A primeira coisa que uma pessoa que deseja competir esportivamente no tiro é obter um certificado registro para poder usar um equipamento controlado pelo Exército – é o caso das armas de fogo. Para conseguir um CR é preciso:
– Identificação através de documento com foto e comprovantes de residência e acervo;
– Idoneidade: certidões negativas de antecedentes criminais fornecidos por Justiça Federal, Estadual, Militar e Eleitoral;
– Comprovação de capacidade técnica, atestado de aptidão psicológica e autorização judicial;
– Assinatura em termo de compromisso, ciência e responsabilidade, além de uma declaração de filiação a uma entidade de tiro desportivo ou de caça;
– Pagamento de taxa.
A capacidade técnica é comprovada por um instrutor de tiro registrado no Exército ou pela Polícia Federal e deve ser comprovada anualmente. A aptidão psicológica é expedida por um psicólogo registrado no respectivo conselho de classe e é preciso ser renovada a cada três anos.
Além disso, há uma restrição para o tipo de armas que os atletas podem comprar. Sendo assim, é proibido que os esportistas comprem os seguintes equipamentos (que não condizem com nenhuma prática esportiva):
– Armas de calibre 9×19 mm.
– Armas de calibre 5,56 mm NATO (5,56×45 mm, .223 Remington.)
– Armas de calibre 5,7x28mm.
– Armas curtas semiautomáticas de calibre superior ao .454.
– Armas curtas de repetição de calibre superior ao .500.
– Armas longas raiadas de calibre superior ao .458.

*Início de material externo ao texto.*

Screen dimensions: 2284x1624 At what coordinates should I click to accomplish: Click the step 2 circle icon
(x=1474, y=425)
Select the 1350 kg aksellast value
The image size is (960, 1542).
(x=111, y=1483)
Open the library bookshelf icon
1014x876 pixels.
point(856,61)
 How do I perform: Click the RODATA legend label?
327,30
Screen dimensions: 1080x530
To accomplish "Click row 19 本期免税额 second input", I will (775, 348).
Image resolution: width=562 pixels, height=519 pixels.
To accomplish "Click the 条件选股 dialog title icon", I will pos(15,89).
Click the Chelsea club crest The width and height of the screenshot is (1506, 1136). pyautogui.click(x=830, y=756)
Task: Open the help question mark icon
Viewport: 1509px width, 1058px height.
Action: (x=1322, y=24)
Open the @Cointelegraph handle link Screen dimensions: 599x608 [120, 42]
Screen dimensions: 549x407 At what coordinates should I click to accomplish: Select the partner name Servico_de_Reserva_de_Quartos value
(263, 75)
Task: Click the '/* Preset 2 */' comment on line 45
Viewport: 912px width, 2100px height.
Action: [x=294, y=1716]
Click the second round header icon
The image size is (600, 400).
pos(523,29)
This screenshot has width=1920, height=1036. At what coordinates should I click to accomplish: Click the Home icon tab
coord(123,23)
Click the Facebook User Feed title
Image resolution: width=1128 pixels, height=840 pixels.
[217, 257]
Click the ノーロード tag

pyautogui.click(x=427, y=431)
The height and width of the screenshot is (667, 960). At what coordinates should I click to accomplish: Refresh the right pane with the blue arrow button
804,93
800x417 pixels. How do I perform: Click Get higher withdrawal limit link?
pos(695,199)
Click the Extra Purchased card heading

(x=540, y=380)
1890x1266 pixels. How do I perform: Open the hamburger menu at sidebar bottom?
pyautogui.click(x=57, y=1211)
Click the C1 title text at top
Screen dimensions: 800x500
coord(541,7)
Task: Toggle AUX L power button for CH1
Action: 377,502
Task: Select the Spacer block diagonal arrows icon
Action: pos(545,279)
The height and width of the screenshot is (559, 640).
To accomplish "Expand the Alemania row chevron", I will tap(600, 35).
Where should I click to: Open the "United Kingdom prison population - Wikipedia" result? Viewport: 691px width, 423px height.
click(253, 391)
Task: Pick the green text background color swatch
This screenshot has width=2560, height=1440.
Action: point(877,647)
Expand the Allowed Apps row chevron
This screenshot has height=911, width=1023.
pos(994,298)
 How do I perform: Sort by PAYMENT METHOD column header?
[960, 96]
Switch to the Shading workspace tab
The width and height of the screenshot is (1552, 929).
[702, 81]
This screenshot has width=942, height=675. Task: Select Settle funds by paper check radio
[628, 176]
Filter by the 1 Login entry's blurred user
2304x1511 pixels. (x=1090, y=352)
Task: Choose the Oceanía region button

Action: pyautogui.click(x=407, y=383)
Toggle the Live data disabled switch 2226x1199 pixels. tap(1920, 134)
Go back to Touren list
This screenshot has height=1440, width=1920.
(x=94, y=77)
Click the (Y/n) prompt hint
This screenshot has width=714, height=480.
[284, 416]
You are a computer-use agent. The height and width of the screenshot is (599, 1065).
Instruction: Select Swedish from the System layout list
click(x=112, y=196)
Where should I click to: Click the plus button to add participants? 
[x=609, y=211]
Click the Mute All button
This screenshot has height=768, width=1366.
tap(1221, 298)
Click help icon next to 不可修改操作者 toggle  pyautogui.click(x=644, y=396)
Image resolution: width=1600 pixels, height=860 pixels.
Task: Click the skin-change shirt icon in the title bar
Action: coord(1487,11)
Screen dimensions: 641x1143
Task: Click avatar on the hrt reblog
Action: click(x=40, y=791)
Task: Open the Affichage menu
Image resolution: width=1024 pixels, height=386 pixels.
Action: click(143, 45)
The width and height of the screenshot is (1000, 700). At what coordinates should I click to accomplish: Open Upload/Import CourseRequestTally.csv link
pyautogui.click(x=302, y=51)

– Espingardas de calibre superior a 12.
– Armas automáticas de qualquer tipo.
– Armas longas semiautomáticas de calibre de uso restrito, com exceção das carabinas semiautomáticas nos calibres .30 Carbine (7,62 x 33mm) e .40 S&W.
“sou da paz” diz que se preocupa com desvio de finalidade
Instituto responsável pela criação do Estatuto do Desarmamento, o “Sou da Paz” concordou com reclamação dos atletas em termos de um excesso de burocracia na questão da compra de armamento e munições. No entanto, Bruno Langeani, coordenador da área de Sistemas de Justiça e Segurança Pública do Instituto Sou da Paz, afirma que o problema parte mais de uma falta de pessoal do Exército, que cuida desta portaria referente ao competidores, do que da lei em si.
– Nossa avaliação é que grande parte das reclamações não são tanto pela legislação em si, e mais por conta de falta de pessoal do Exército (instituição responsável pelos atiradores) para processar os pedidos no tempo adequado. O Sou da Paz tem destacado que é importante diferenciar as necessidades destes atletas competidores (para as quais concordamos com facilidades na compra de armas e munições) da categoria ‘Atirador’ do Exército. Isso porque muitas pessoas buscaram na categoria de atirador uma modalidade de obtenção de arma com maior facilidade. Assim, o registro de atirador no Exército, que em 2003 teve 123 novos registros, cresceu exponencialmente, passando para 73 mil em 2014. Diversos destes, segundo relatos do próprio Exército, não frequentam estande, nunca se inscrevem para competições, etc – disse, por e-mail, Bruno Langeani.
Para o Instituto, a preocupação maior é que, em caso de uma flexibilização maior para os competidores, uma parte da população, mal intencionada, poderia se aproveitar desta brecha para comprar armamentos e munições de forma legal.
– Este desvio de finalidade preocupa, pois gera desvios que comprometem a segurança. Neste sentido, também é papel das federações ajudar a separar os atletas que competem e são ranqueados dos demais que buscaram o cadastro apenas para acessar uma arma com mais facilidade. Assim, em resumo, acreditamos que é perfeitamente possível conciliar um controle que seja preocupado com a segurança do país com o incentivo a este importante esporte, que é motivo de orgulho e rende medalhas há tanto tempo para o Brasil – escreveu.